Orienting toward salient visual features is important for finding foods and mates. Animals decide where to orient using not only instantaneous visual inputs but also recent visual experience. Neural correlates of this type of short-term memory have been described in some species, but little is known about its cellular and circuit mechanisms. Fruit flies (Drosophila melanogaster) are a potentially useful model organism because the activity of the same circuit element can be recorded and manipulated repeatedly using different individuals while monitoring behavior. To establish a fly model of short-term memory during navigation, we developed a protocol for testing how flies incorporate prior visual experience to decide where to orient in a virtual space. The body of individual fly was glued to a pin and surrounded by arrays of light-emitting diodes for visual stimulation. The horizontal position of visual stimulus was updated in real-time based on the estimated velocity of fly's turn in the horizontal plane, simulating flight in a virtual space. Flies have an innate tendency to orient toward a dark bar. Therefore, a fly chooses to orient either left or right when two bars are simultaneously presented at left and right visual fields. We tested how this navigational decision is influenced by prior visual experience. Each trial started with a presentation of a bar (cue stimulus) either at left or right visual field. Following a delay period with uniform visual stimulation, flies made a navigational decision. We found that flies oriented more often toward the bar that appeared at the side where the cue stimulus had not been presented.
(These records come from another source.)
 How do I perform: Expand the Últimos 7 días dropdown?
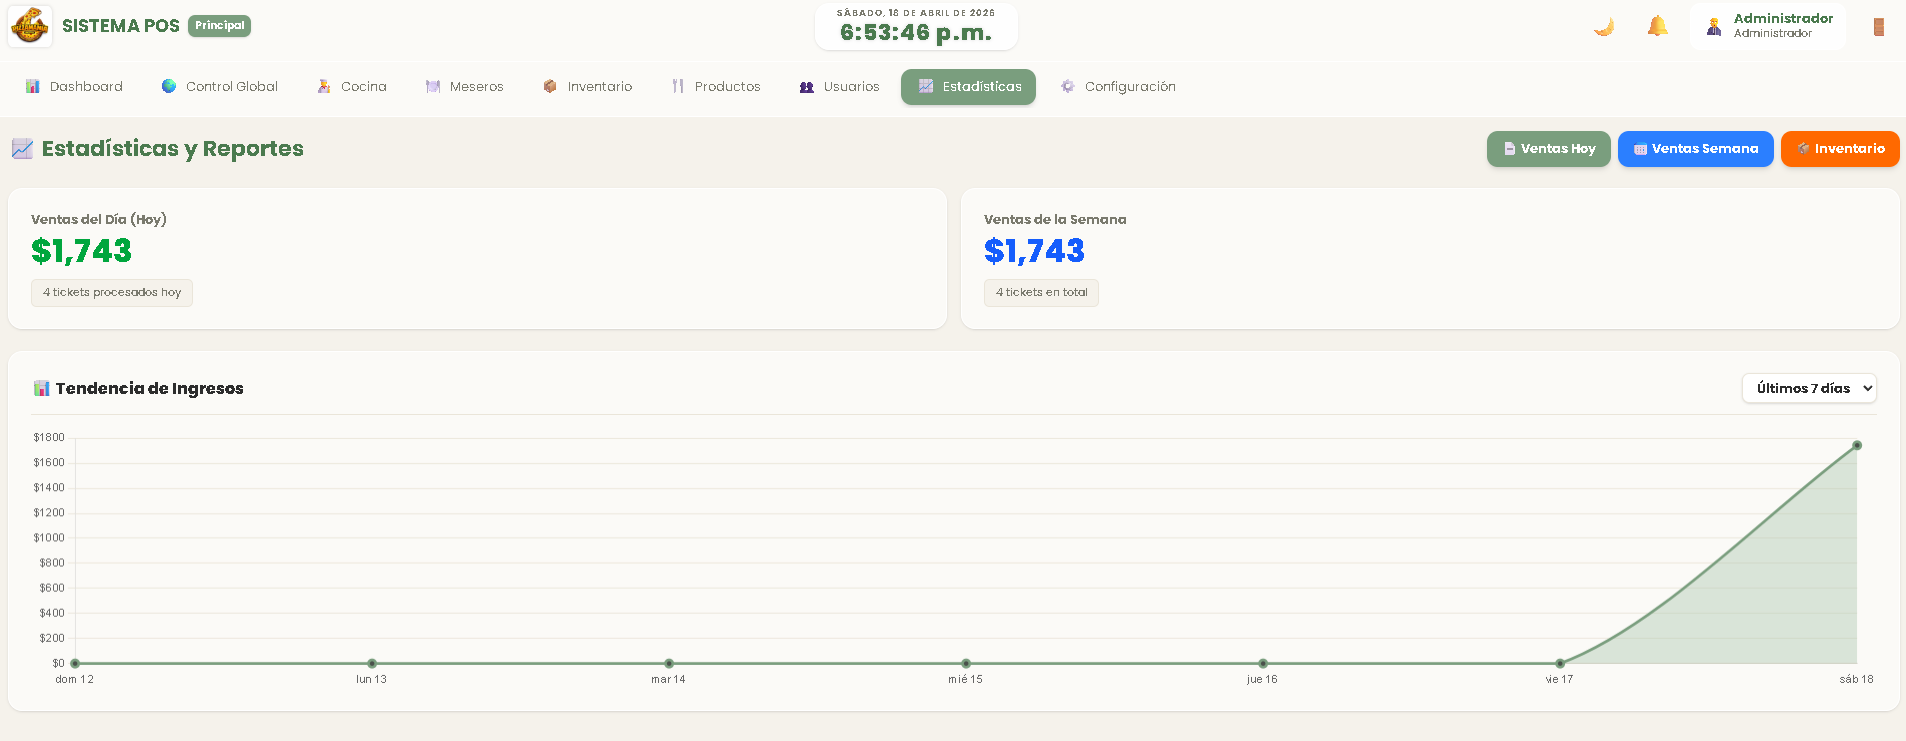click(1808, 388)
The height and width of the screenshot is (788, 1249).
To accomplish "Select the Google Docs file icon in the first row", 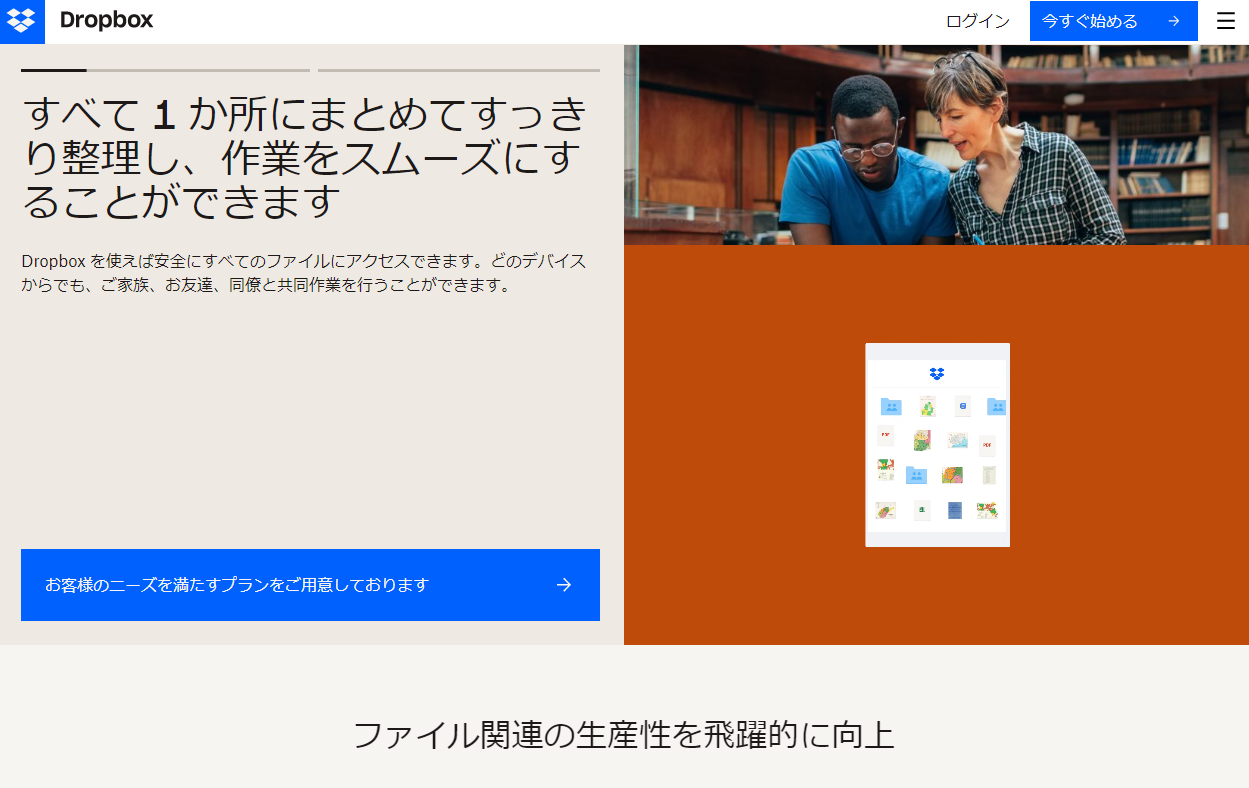I will (x=962, y=405).
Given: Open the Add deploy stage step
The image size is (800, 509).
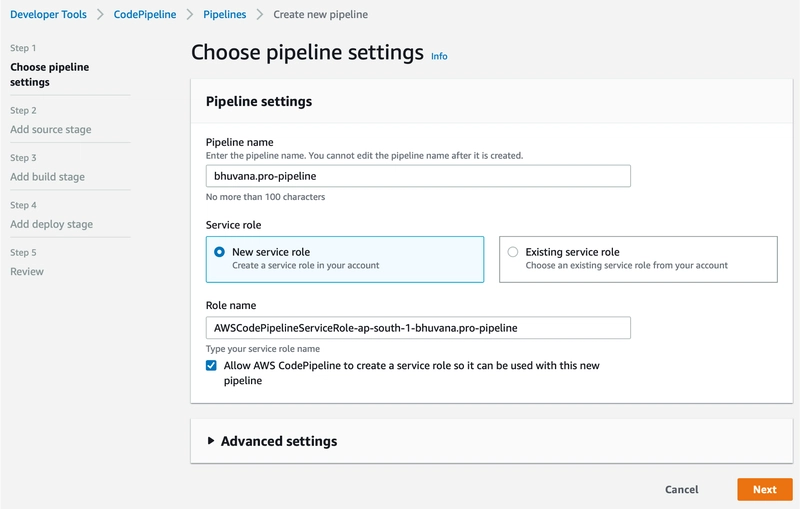Looking at the screenshot, I should pos(51,224).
Average turn direction in delay period did not predict the magnitude of choice bias on a fly-by-fly basis, indicating that the choice bias was not caused by the cue-induced motor bias. Flies showed the choice bias with delay periods of at least several seconds. In sum, we found that flies use prior visual experience to decide where to orient and thus opened up a way to study circuit mechanisms of short-term memory during navigation using Drosophila.